NASHVILLE, Tenn. -- Derek Mason channeled the late Dennis Green earlier this week when sizing up the challenge that awaits his unbeaten Vanderbilt football team.
“They are who we think they are -- good!” Mason said of the No. 1-ranked Alabama Crimson Tide.
Mason, by contrast, is hardly who a lot of people thought he was, at least as a head coach, in the infant stages of his Vanderbilt tenure. He lost his first game as head coach to Temple 37-7 in a dreadful performance at home and five of his first six games before finishing the season 3-9, with the three wins coming over Massachusetts, Charleston Southern and Old Dominion.
The same worn-out hot takes were running rampant in Nashville among fans and media who had just watched James Franklin lead the Commodores to back-to-back nine-win seasons for the first time in history. Those hot takes ranged from Mason was in over his head, to how Vanderbilt would never be competitive in the SEC on his watch, to how Mason would be lucky to see a third season in Nashville.
Wrong. Wrong. And wrong.
“It takes time, and that’s the ingredient everybody is fighting for, to solidify a culture,” said Mason, whose Commodores have won seven of their past 10 games dating back to last season, with victories over Kansas State, Tennessee, Ole Miss and Georgia.
Mason, who’s coached or played under Jim Harbaugh, David Shaw, Andy Reid and Brad Childress, learned a long time ago to be oblivious to what people think about him. And even during the bleakest times back in 2014, his vision never wavered despite the unrest and despite some of the built-in obstacles that any coach at Vanderbilt faces going against the football factories in the SEC.
“Here’s the thing: Sometimes you just have to be where your feet are,” Mason said. “Somebody else’s house maybe looks a little better. Maybe somebody’s shoes, somebody’s suit, somebody’s locker room looks better. All that stuff that looks good. But to me, it’s about the people, about the people on the journey. I’ve got great support here. My family had to make a tough transition, but this whole thing has become about family, everybody from the support staff to the administrative people to these players.
“We’re all loyal to one another, and nowadays, sometimes that’s missing.”
Mason has made tweaks, such as taking over the defense himself after the 2014 season, but he’s stuck to his plan and the program has steadily improved each year. Defensively, the Commodores have been as good as anybody through the first three weeks of this season.
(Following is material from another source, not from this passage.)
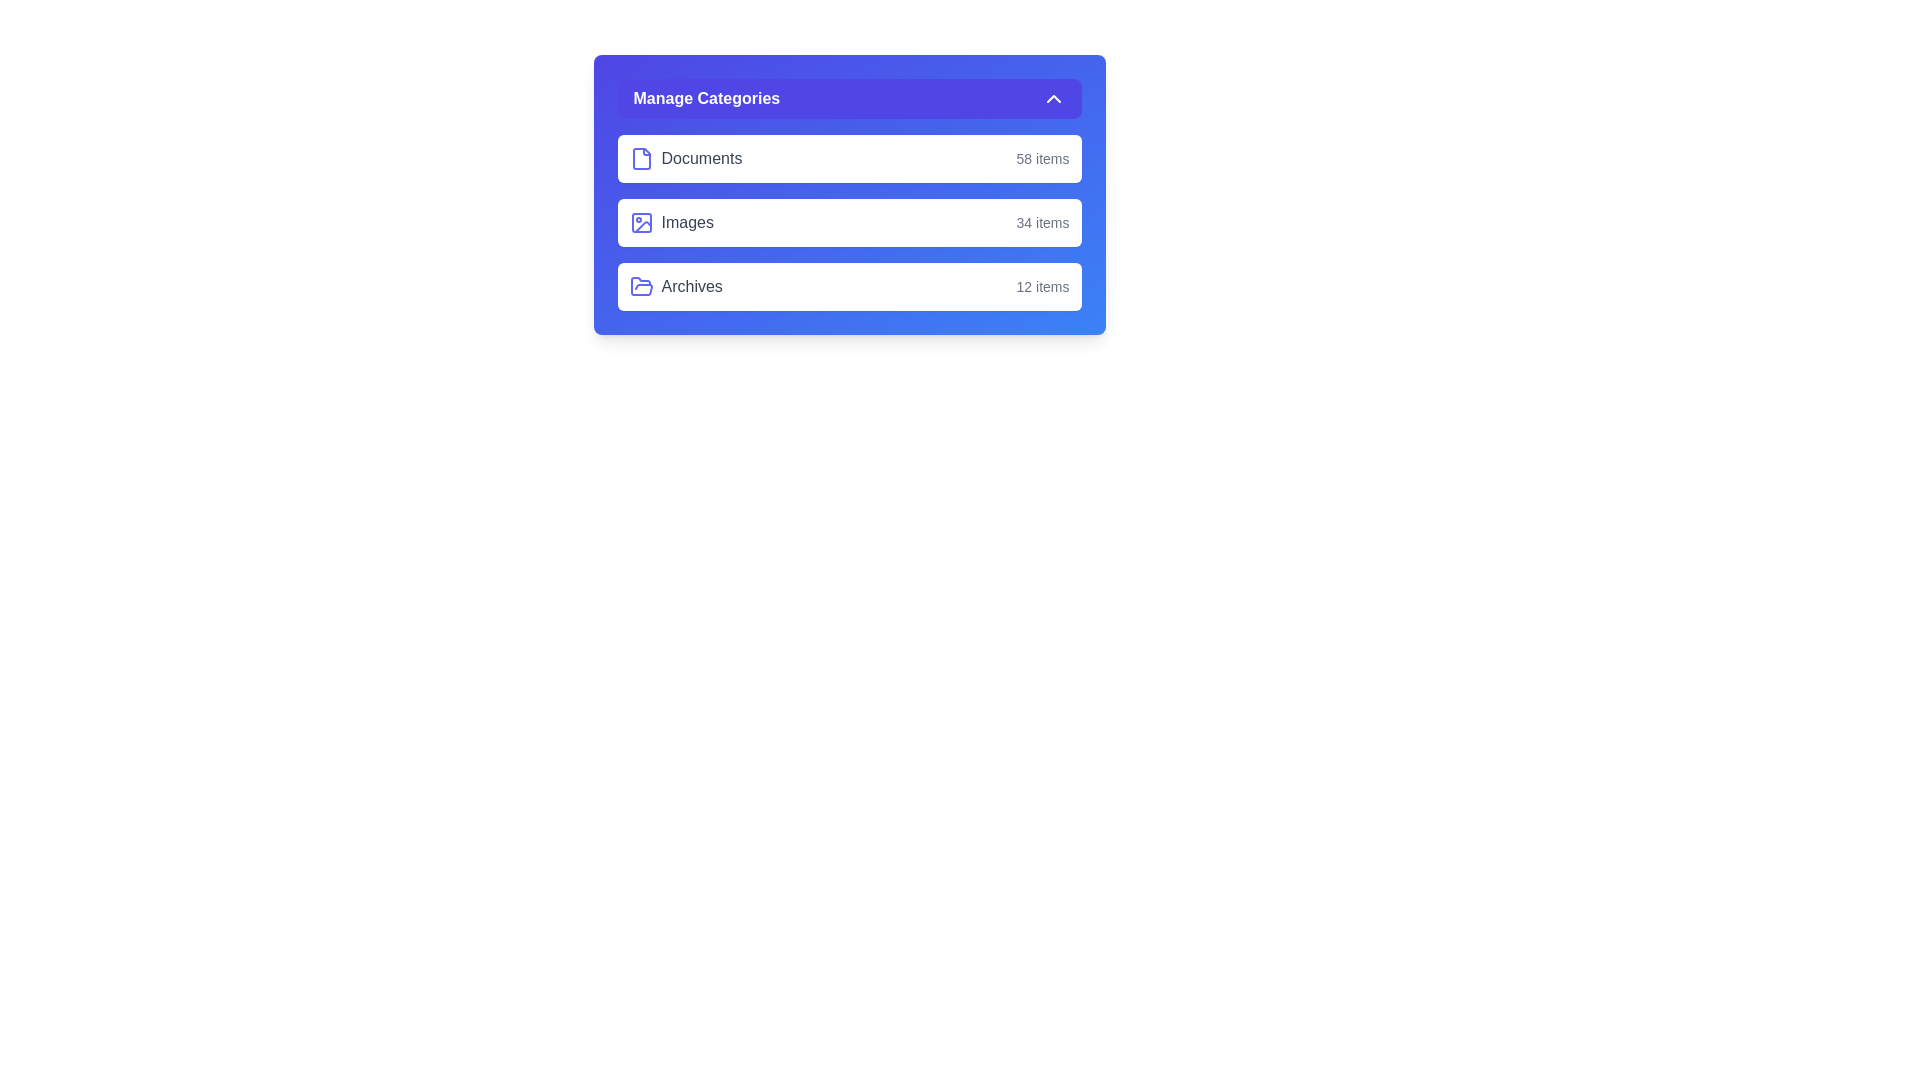  I want to click on toggle button to expand or collapse the menu, so click(849, 99).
They’re the only team in the country ranked in the top 5 nationally in total defense, scoring defense, third-down defense and tackles for loss.
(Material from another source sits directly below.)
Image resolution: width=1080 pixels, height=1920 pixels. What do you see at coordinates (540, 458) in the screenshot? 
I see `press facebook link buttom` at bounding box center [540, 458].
“At the beginning of the season, nobody gave us a chance,” Mason said. “All they talked about was how were we going to replace [former linebacker] Zach Cunningham. You look at Emmanuel Smith. You look at Oren Burks. Those dudes have played hard. You look at everybody around them, the juniors and seniors. They’re all playing hard. We’re a no-name defense with a bunch of dudes named Charles Wright, LaDarius Wiley and Ryan White, just a bunch of dudes who probably aren’t household names, but they love to play football.”
Mason could see it coming a year ago. He told ESPN.com before the 2016 season that he thought Vanderbilt was a bowl team, and the Commodores delivered by winning their last two games over Ole Miss and Tennessee to earn a bid to the Independence Bowl.
Much of Mason’s confidence was fueled by the fact that he finally had some depth and experience, and that’s even more apparent this season. The Commodores have 26 juniors and seniors in their two-deep, including 20 who are fourth-year or fifth-year players.
It’s a given that Vanderbilt is going to play great defense under Mason, but the improvement goes much deeper than just one side of the ball. The Commodores were minus-24 in turnover margin in Mason’s first two seasons. In their last 16 games, they’re plus-8. And on offense, as junior quarterback Kyle Shurmur has made major strides, Vanderbilt has become more balanced and more consistent. The Commodores scored more than 17 points only seven times in Mason’s first 24 games. They head into the Alabama game Saturday having scored 28 points or more in four of their last five regular-season games.
“I don’t think we’ve arrived at all,” Shurmur said. “We’ve still got a lot of ball left, but I certainly think we’ve gotten a lot better. We all trust coach Mason. We’ve all grown with him. We love playing for him, and he’s a guy you want to play hard for.”
Mason is brutally honest with his players, who know what the standard is both on and off the field.
“Everybody talks about all the other stuff, but what about the glue, the brick and mortar,” Mason said. “It’s about trust. It’s about honesty. It’s about character. It’s about doing the right things. These kids are told to do the right thing all the time, and if they don’t, I’ll get them out of the program. But if they do and work hard, and I’m not lying to them, but one day they will have an opportunity to be a champion.
“I don’t know when that is. But when that day comes, they will know that it would have started with that first group in 2014 that had to go through all those tough times.”